Halliday 4

Halliday 4

It was drought country. The land was little more than dust, the cattle slowly but surely dying on the hoof. For most of the ranchers in those parts, it had been a year-long disaster. But for local businessman Harp McPhee, it was a situation he aimed to exploit for all it was worth.

Knowing the drought couldn’t last forever, McPhee aimed to buy the land and the stock at rock-bottom prices, and he brought in a bunch of hired gunnies to back him against any opposition.

The situation seemed hopeless. And yet banker Finch Rogan had an idea that his old friend, Buck Halliday, might successfully challenge McPhee and his army of gunslingers.

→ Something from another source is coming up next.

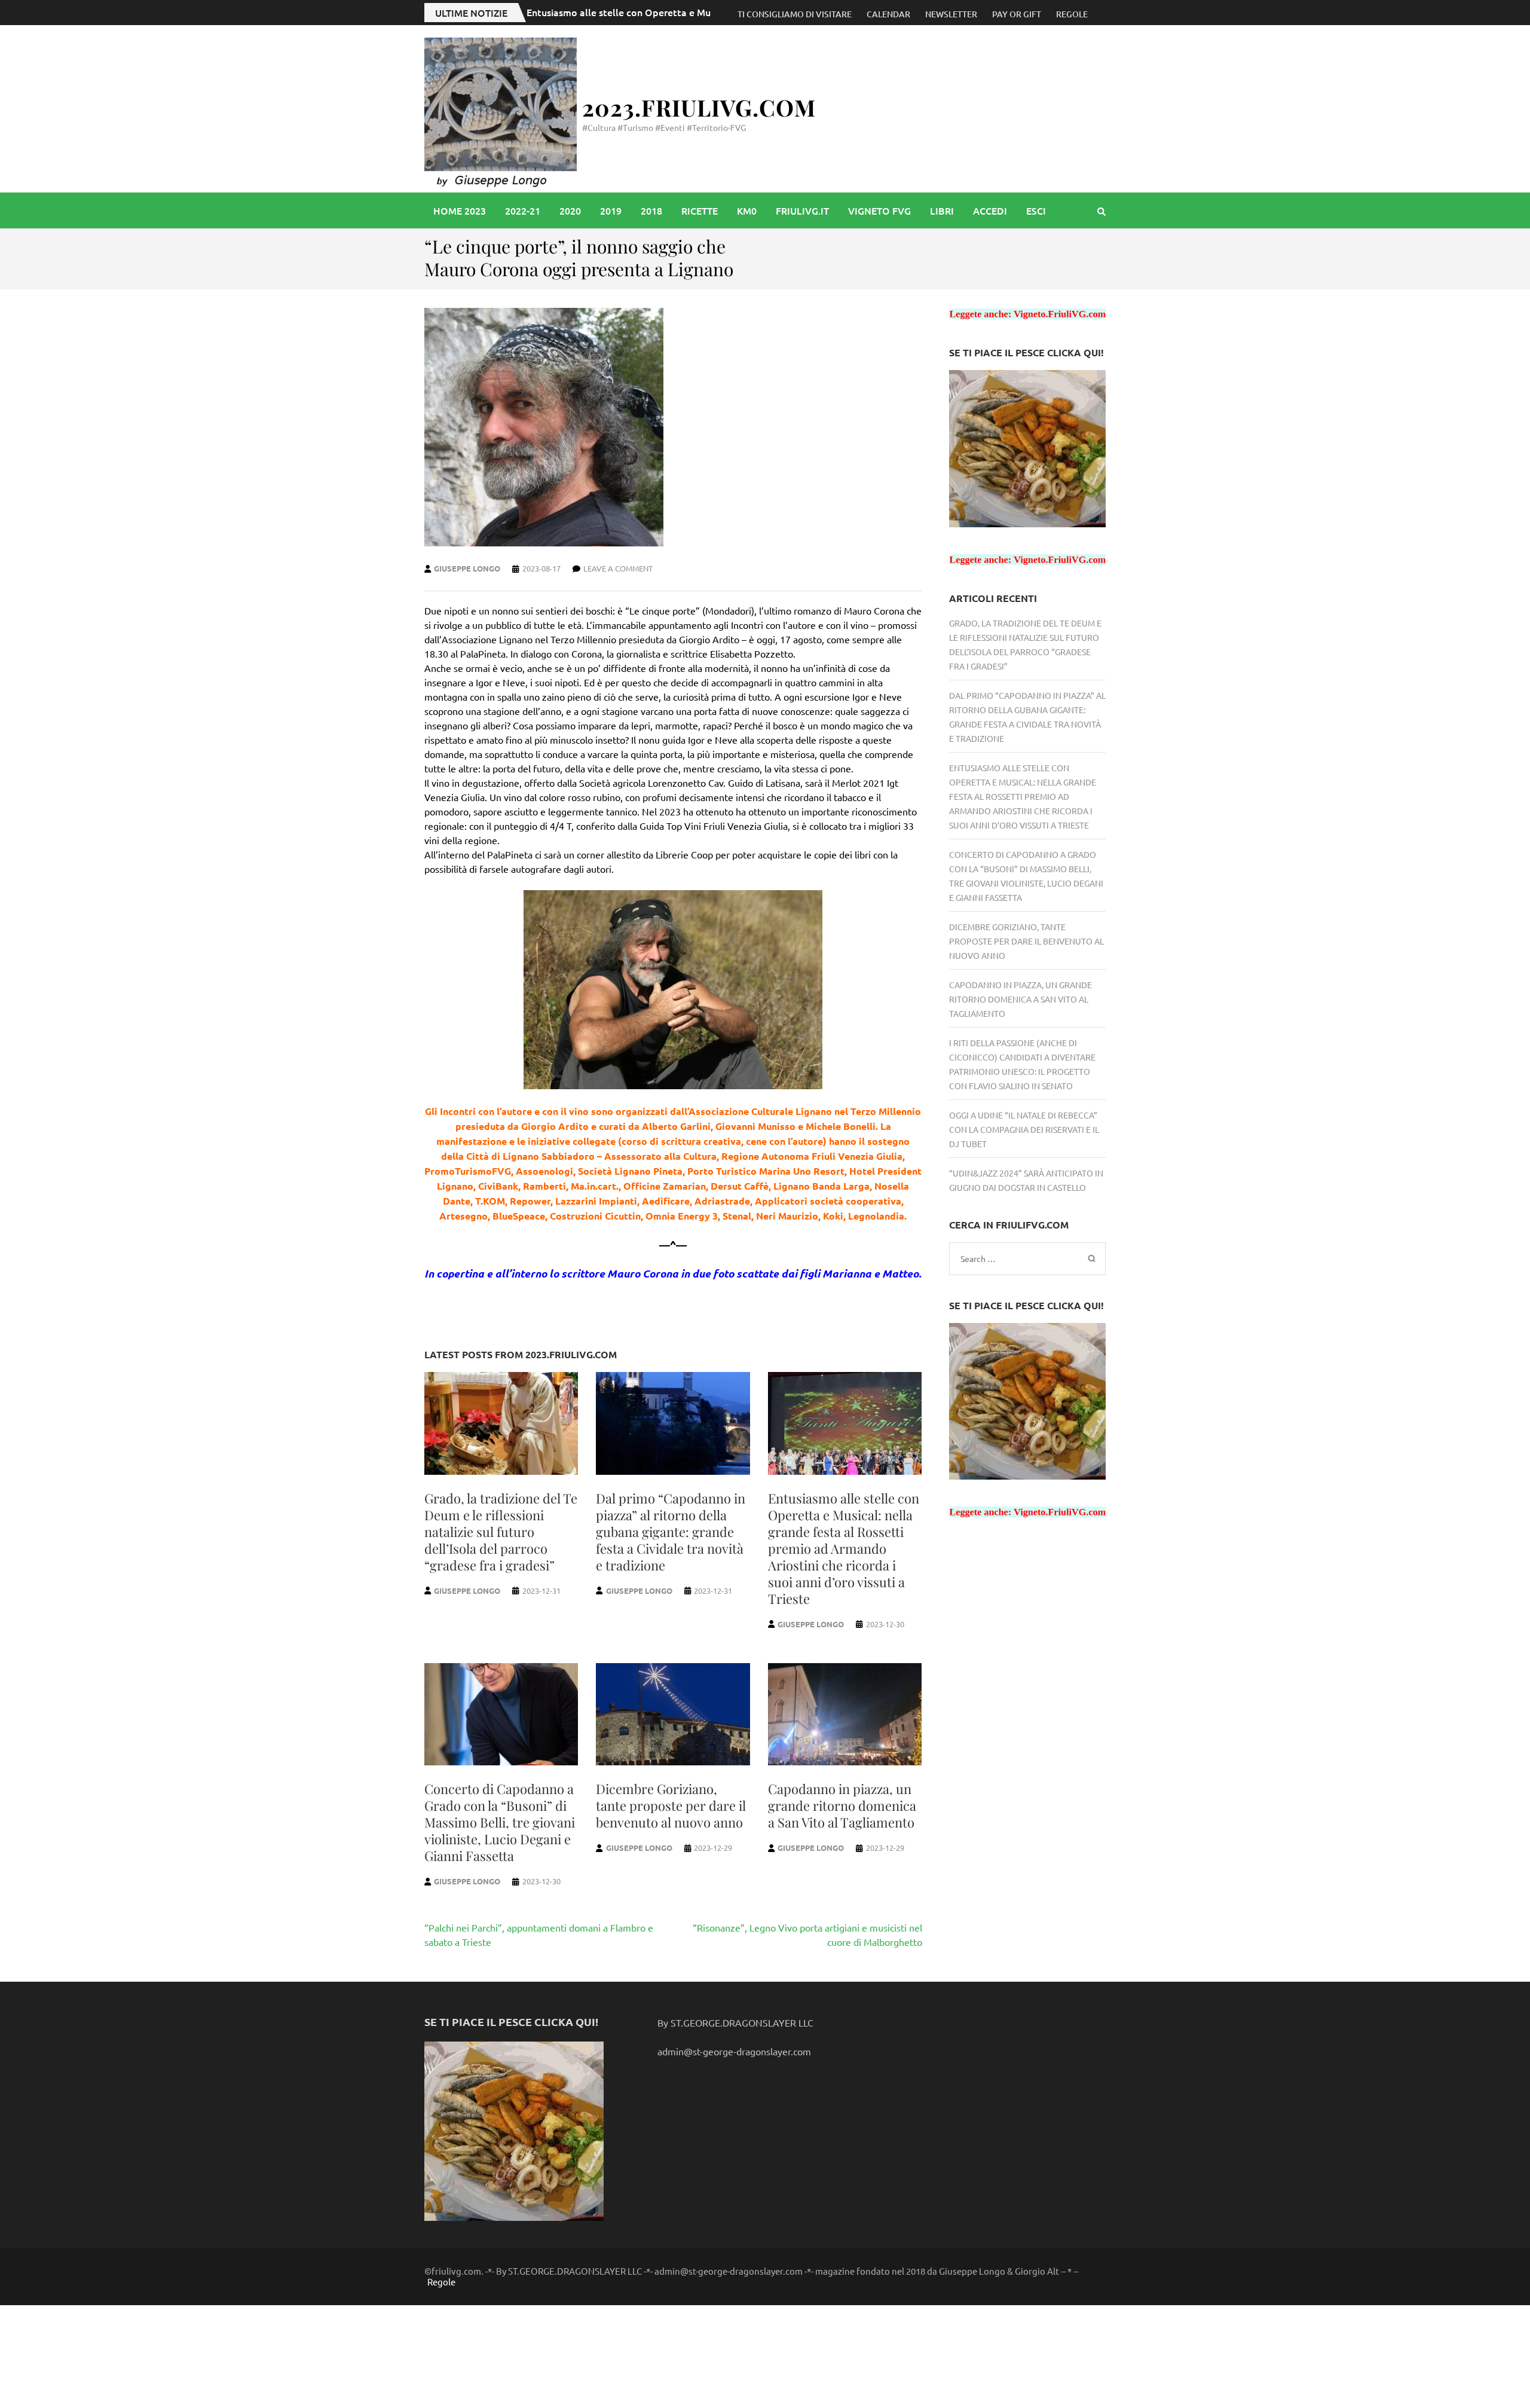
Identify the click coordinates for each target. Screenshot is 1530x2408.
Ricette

Halliday didn’t want trouble. But the settling of trouble was how he made his living. So he tied down his .44 and came to deliver redemption to the town of the same name.

Adam Brady was one of many pseudonyms used by prolific Australian writer Desmond Robert Dunn (6 November 1929-5 May 2003). In addition to four crime novels published under his own name, Des was a tireless western writer whose career spanned more than fifty years and well in excess of 400 oaters. These quick-moving, vivid and always compelling stories appeared under such pen-names as Shad Denver, Gunn Halliday, Adam Brady, Brett Iverson, Matt Cregan, Walt Renwick and Morgan Culp. He is also said to have written a number of the ever-popular Larry Kent P.I. novels, but at this late date author attribution is almost impossible. He married and divorced twice, and had three children. He died at the age of 73 in Brisbane, Queensland.